An examination of climate data using only El Niño events characterized by mid Pacific warming, reveals the following average impacts on surface temperatures. The west coast and Rockies are warmer than average. The midcontinent was colder than normal. The extreme east coast was a bit warmer than average.

El nino 4

The above map shows departures of temperature from average during central Pacific El Niño events like that of the one currently intensifying. Thousand Island residents will remember and recognize this pattern from last winter and even this summer. It is not surprising since this El Niño pattern got going last summer. Persistence is a good place to start for any forecast. What is happening now will continue – until it changes.

I have been writing about these patterns for decades. “Climate change: the new normal isn’t what it used to be” focused on the significant weakening of the jet stream that results from the differential faster warming over the Canadian polar regions as compared to the equator.

The analogy comparing a strong river to a meandering stream was made in order to deliver the message in clear physical terms. That analogy still applies and I have used it in describing the Polar Vortex and in several other of my written articles.

With an El Niño and especially one associated with mid Pacific warming, a strong ridge of high pressure is built along the west coast of North America. The warm air creating the ridge is heated by the abnormally temperate waters of the Pacific. The jet stream is typically deflected northward anyway because of the Rockies but this effect is amplified by the strong ridge of high pressure.

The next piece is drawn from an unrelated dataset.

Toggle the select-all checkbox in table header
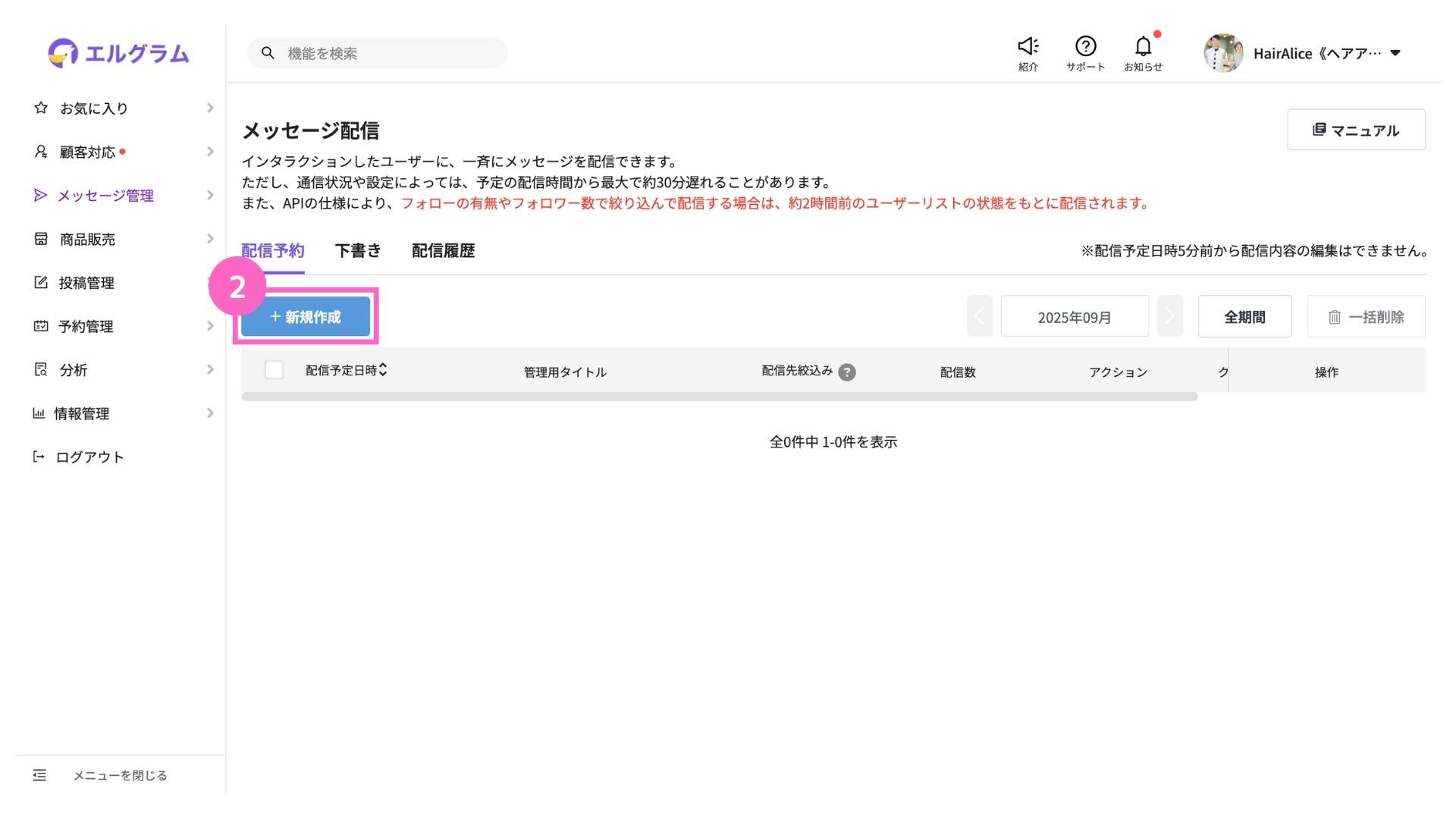Image resolution: width=1456 pixels, height=819 pixels. pos(274,370)
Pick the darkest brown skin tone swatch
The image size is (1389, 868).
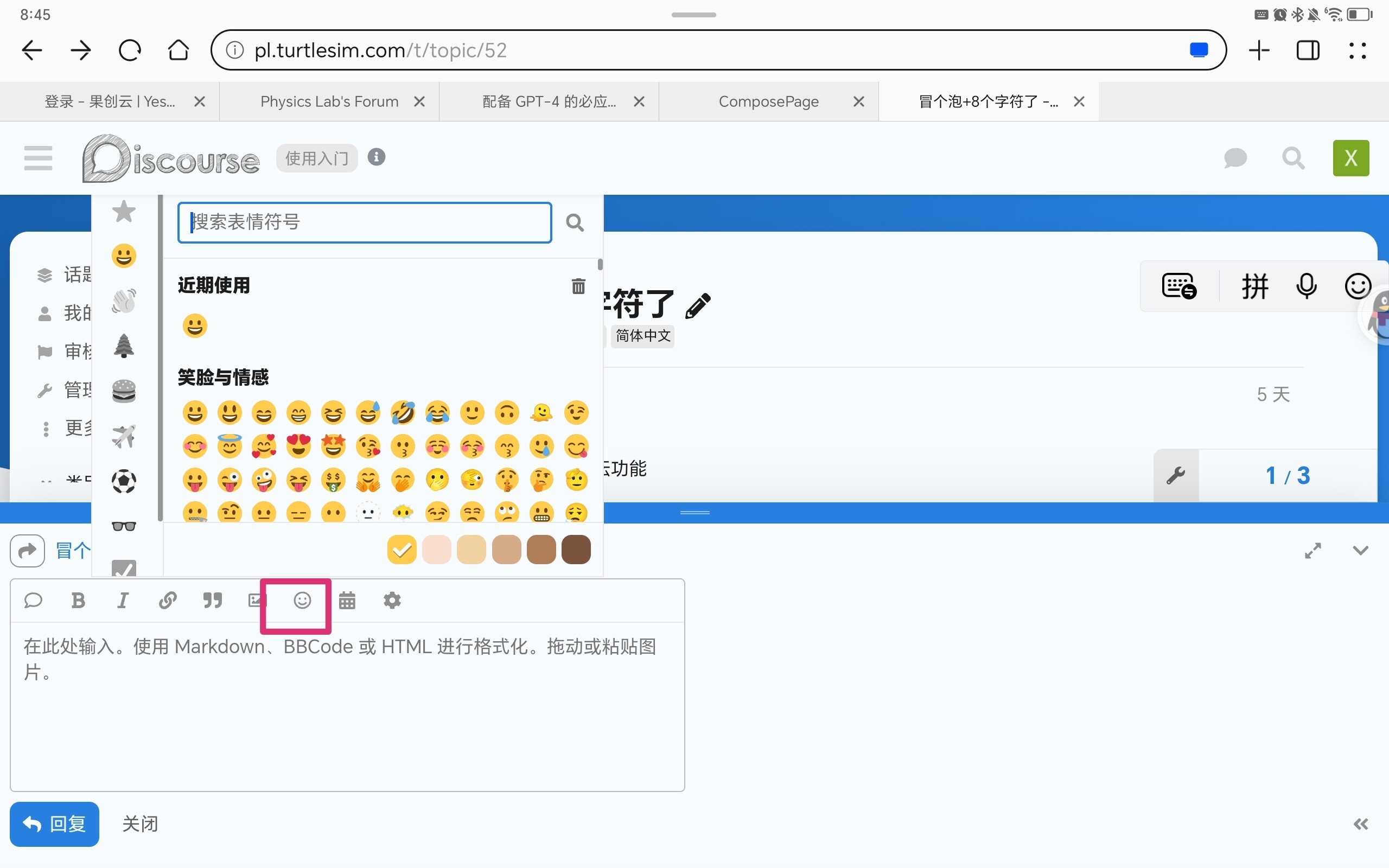pos(576,550)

In the “old days” the strong jet stream shooting northward would carry that momentum and not turn southward again until midcontinent or even further east.  This would mean that Ontario would typically experience the warmth of the El Niño. Winter time warmth means more rain than snow and probably less precipitation in total as is typical with being on the edge of any dry ridge of high pressure.

El Nino 5

With climate change and a weaker jet stream, there is not as much momentum in that flow anymore. Instead, a meandering stream is more than likely to flow southward in the lee of the Rockies after climbing over the mountain and atmospheric barriers. What goes up, comes down.

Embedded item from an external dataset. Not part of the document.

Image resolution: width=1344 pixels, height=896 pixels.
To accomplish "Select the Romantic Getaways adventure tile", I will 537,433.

Meandering flows tend to have large amplitude bends and even Ox Bow Lakes. The Polar Vortex is the atmospheric equivalent of the hydraulic Ox Bow. Weather systems also move slower since they are now guided by a weaker flow. Atmospheric circulations are more apt to split and create patterns conducive for freezing rain.

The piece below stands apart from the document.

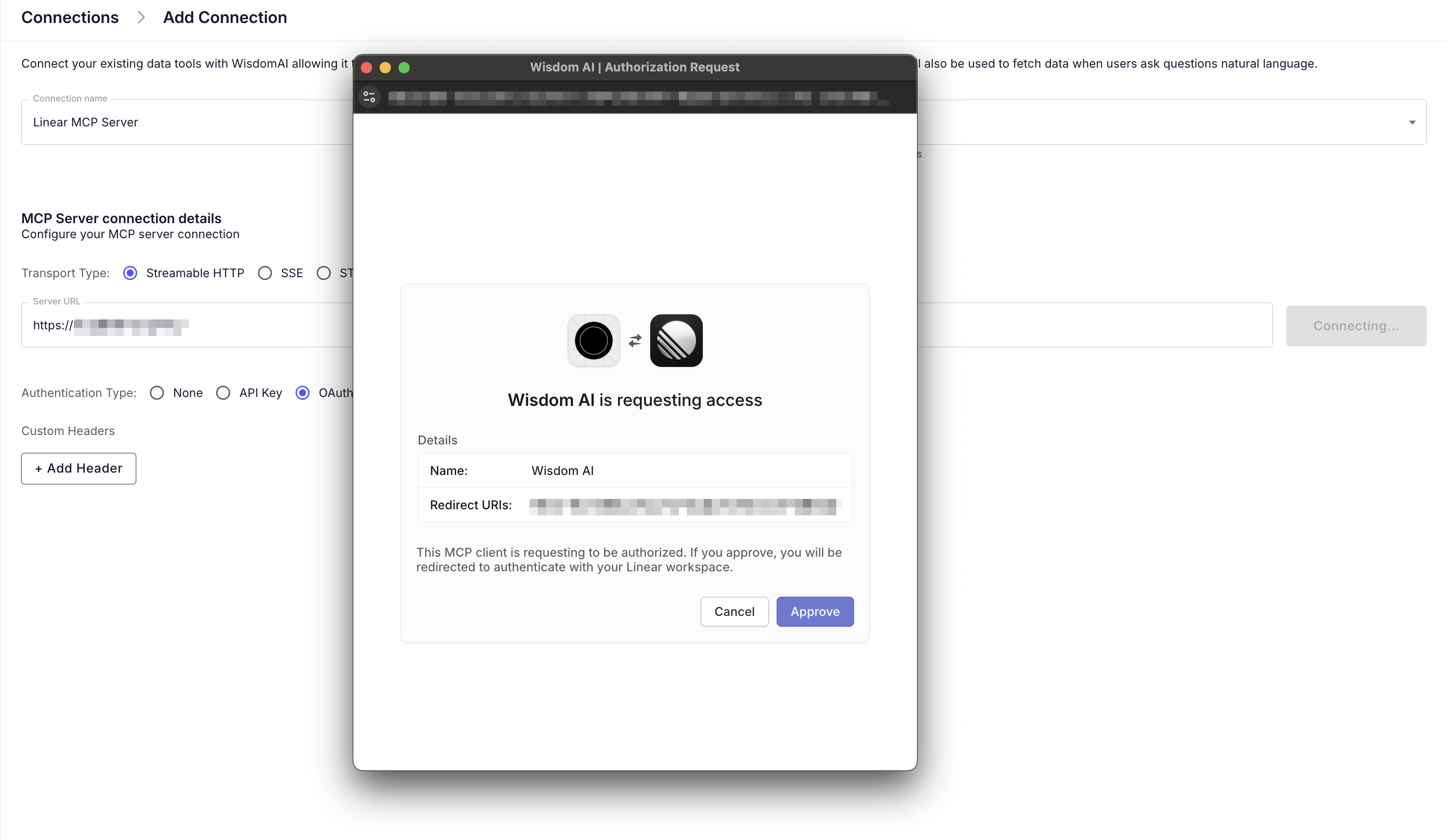Choose API Key authentication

Meteorologists have seen this before. Old timers look at flows, circulations, patterns and shapes and have a pretty fair idea of just what might happen. It is not, after all, rocket science. That being said, there will certainly be much diversity of opinion upon what the future will bring and no one can claim to be absolutely right. Time will tell but history will repeat itself.  Thousand Island residents would be well advised to remember last winter. The intensification of the El Niño pattern could make it colder and thus snowier. As far as freezing rain patterns go, the meteorological conditions are so critical that even a small change flips the freezing rain to ice pellets or even snow with corresponding much less impact.

Weather is important. The alarming observation is that both weather and climate have changed within our lifetimes. Experts who look at this science everyday are now concerned that El Niño 2015 could be the strongest ever on record – and those particular records date back to 1950. "This definitely has the potential of being the Godzilla El Niño," added Bill Patzert, a climatologist with NASA's Jet Propulsion Laboratory in La Cañada Flintridge. As a meteorologist, I tried to refrain from such media hype and stuck with “just the facts, ma’am”.

I might add a special concern for California and the west coast that has been ravaged by drought and fires and the subsequent loss of vegetation to anchor the soils. El Niño patterns tend to deliver rain events as per the accompanying map. Rain and soil with no thriving root system equates to mud slides. The much needed water might not hang around long enough to fill the depleted aquifers.  If the weather is important, the collection of elements that make up our environment are even more so.